SAAT BPJS Kesehatan mulai operasional pada tanggal 1 Januari 2014, yang kemudian membuat sejumlah perusahaan swasta mengganti asuransi kesehatan perusahan asuransi swasta ke BPJS, seorang kawan saya gelisah. Kantor tempatnya bekerja juga memberlakukan hal yang sama.
Koko, kawan saya itu, merasa pesimis dengan pelayanan kesehatan yang bakal diterimanya nanti dari BPJS. Apalagi, dengan statusnya yang hanya sebagai karyawan, hanya dimasukkan pada kelas II. Tidak terbayang baginya, perlakuan medis seperti apa yang akan diterimanya.
Menurutnya, sudah pasti akan buruk dan kurang menyenangkan. Satu hal lain yang membuat dia protes adalah masalah iuran kesehatan. Menurutnya, ketika perusahaan asuransi swasta, kantornya membayar iuran asuransi yang lebih mahal. Kini dengan mengikuti BPS, maka iuran yang dibayarkan perusahaan tempatnya bekerja lebih murah. Itu berarti, perusahaan diuntungkan dan karyawan yang dikorbankan.
Meski demikian, karena tak bisa protes, akhirnya kawan saya memutuskan untuk mengambil asuransi kesehatan dari sebuah perusahaan swasta dengan dana pribadi. Katanya, untuk jaga-jaga bila terjadi suatu masalah kesehatan.
Tidak yakin akan pelayanan BPJS Kesehatan menjadi alasan utama. Tidak satu dua kawan saya yang mengungkapkan hal itu. Apalagi, jika mendengar obrolan panjangnya antrian pasien yang menghabiskan waktu berjam-jam dan mutu obat yang standar.
Benarkah seperti itu? Ternyata tidak. Saya akhirnya tahu mengenai pelayanan BPJS Kesehatan setelah salah seorang keponakan saya jatuh terduduk dan cidera. Pelayanan tetap diberikan dengan baik kepada pasien BPJS Kesehatan. Dokter menyuruh keponakan saya untuk menjalani sebuah terapi di sebuah rumah sakit rujukan di kawasan KS Tubun, Petamburan.
Saya diminta kakak yang saat itu tidak sempat menemani anaknya pada salah satu terapi karena ada keperluan kerja. Saat itu, dokter menuliskan keponakan saya untuk mengikuti delapan kali terapi sinar untuk memulihkan cidera yang dialaminya.
Saat mengantar pertama kali datang, saya agak jenuh. Antrian sudah panjang karena memang datang agak siang. Ratusan orang sudah memenuhi bangku duduk ruang tunggu di depan loket. Namun, untungnya pelayanan cukup cepat. Untuk terapi selanjutnya, saya datang lebih pagi untuk menghindari antrian panjang.
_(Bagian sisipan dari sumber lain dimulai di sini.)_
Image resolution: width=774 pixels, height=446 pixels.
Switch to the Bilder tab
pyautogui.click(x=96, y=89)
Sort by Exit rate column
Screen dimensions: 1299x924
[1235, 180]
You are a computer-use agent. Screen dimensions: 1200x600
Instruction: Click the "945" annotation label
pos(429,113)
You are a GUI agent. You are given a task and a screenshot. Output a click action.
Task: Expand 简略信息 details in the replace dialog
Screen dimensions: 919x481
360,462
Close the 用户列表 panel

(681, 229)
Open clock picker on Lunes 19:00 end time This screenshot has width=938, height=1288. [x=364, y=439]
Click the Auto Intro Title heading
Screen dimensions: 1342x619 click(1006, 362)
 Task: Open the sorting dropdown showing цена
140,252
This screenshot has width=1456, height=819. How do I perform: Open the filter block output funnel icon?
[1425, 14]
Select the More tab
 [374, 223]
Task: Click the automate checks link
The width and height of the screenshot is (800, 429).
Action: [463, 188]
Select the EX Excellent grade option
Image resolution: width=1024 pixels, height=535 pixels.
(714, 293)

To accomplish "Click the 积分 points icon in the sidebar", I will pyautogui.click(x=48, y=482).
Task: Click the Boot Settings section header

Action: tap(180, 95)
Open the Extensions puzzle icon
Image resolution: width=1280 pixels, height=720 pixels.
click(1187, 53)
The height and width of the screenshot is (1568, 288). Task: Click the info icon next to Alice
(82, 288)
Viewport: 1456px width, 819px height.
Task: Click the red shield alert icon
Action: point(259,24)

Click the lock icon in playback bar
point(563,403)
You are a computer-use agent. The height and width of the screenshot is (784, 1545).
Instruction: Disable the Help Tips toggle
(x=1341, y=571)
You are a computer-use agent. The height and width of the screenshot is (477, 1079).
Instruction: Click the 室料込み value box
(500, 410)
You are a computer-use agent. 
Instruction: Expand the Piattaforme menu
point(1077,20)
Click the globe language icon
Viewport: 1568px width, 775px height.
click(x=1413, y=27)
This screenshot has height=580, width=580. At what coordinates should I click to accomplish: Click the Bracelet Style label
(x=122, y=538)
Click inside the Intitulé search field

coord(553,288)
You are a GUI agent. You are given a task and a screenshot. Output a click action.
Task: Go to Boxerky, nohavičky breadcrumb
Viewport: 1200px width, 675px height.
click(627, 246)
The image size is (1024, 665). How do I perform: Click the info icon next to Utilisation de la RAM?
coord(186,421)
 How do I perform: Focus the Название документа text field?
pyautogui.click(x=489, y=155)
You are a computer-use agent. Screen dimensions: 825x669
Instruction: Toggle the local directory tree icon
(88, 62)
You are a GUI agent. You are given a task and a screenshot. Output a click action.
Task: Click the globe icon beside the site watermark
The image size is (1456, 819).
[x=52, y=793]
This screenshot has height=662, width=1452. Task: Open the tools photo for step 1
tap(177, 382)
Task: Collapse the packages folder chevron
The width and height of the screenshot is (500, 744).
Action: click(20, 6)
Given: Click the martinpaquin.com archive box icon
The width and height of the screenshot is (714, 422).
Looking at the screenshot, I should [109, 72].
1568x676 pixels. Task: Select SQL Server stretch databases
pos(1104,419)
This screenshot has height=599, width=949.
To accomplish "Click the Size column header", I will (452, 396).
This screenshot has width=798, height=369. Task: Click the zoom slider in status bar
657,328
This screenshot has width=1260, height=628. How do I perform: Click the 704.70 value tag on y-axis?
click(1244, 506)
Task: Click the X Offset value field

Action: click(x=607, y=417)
Waktu yang cukup lama itu saat berada di ruang terapi karena durasi penyinaran yang dilakukan kepada setiap pasien berbeda-beda. Tergantung pada cidera atau masalah yang dihadapi.
Saat menunggui keponakan yang disinar, seorang ibu menyatakan rasa syukurnya dapat menjalani terapi rutin. Suatu hal yang tidak pernah dilakukannya dulu. Semua itu terjadi karena adanya layanan BPJS.
Di tempat yang sama juga, di sekitar ruang terapi fisioterapi, yang berjajar dengan ruang terapi wicara dan terapi lainnya, mengantri juga sejumlah ibu dan anak-anaknya.